* Tarea planteada 1: Traduzca al inglés esta oración del fragmento sobre el premio Planeta: «De las 116 novelas premiadas por Planeta desde 1952, entre ganadoras y finalistas, apenas llegan a una docena las que, al margen de que podamos considerarlas más o menos buenas, se han convertido en una referencia ineludible para cualquier historiador de la literatura.»

7.11.10

El encargo perfecto


De las 116 novelas premiadas por Planeta desde 1952, entre ganadoras y finalistas, apenas llegan a una docena las que, al margen de que podamos considerarlas más o menos buenas, se han convertido en una referencia ineludible para cualquier historiador de la literatura. De hecho, al poco de aparecer, en 1954, reunió en el premio nada menos que Pequeño teatro, la primera novela de Ana María Matute, tan radicalmente distinta a lo que, Cunqueiro aparte, se escribía entonces en España, y El fulgor y la sangre, de Ignacio Aldecoa, novela que aún leemos y comentamos como ejemplo del nuevo realismo de los 50 y antesala de la gran novela de la década, El jarama.

En otras dos fechas, 1978 y 1980, los Planeta también hicieron pleno, primero con La muchacha de las bragas de oro de Marsé, aunque solo fuera por su posterior desarrollo cinematográfico, y Los invitados, de Alfonso Grosso, uno de esos escritores de oficio que vieron cómo el experimentalismo los despreciaba por populares y el posmodernismo por anticuados, a pesar de libros como Florido mayo, pero al que siempre se le acababa sacando, también, partido en el cine; y segundo, en 1980, con Volaverunt, una novela histórica de las que ahora se llevan, y con El aire de un crimen, aquella apuesta de Benet, tan necesaria en su trayectoria faulkneriana, de ensayar la novela negra, y que, y si no al tiempo, quizá sea más recordada que las que ahora figuran al principio de su perfil.

* Tarea planteada 2: Presente como lista numerada, sin las líneas en blanco, el tramo de los registros que va desde la línea que contiene «The width and» hasta la línea que contiene «coordinates (987, 207).», ambas incluidas.

* Material proporcionado:
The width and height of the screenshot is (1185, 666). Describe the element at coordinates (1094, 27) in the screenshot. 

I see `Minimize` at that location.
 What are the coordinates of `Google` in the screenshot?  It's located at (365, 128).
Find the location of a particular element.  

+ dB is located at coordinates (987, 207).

--

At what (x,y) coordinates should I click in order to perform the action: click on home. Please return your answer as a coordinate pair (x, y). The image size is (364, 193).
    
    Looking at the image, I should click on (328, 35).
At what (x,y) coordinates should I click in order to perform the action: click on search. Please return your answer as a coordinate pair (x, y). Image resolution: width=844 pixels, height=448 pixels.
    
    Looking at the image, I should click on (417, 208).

* Respuesta completa 1: Of the 116 novels awarded the Planeta prize since 1952, winners and finalists combined, barely a dozen, regardless of whether we may consider them more or less good, have become an unavoidable reference for any historian of literature.

* Respuesta completa 2:
1. The width and height of the screenshot is (1185, 666). Describe the element at coordinates (1094, 27) in the screenshot. 
2. I see `Minimize` at that location.
3.  What are the coordinates of `Google` in the screenshot?  It's located at (365, 128).
4. Find the location of a particular element.  
5. + dB is located at coordinates (987, 207).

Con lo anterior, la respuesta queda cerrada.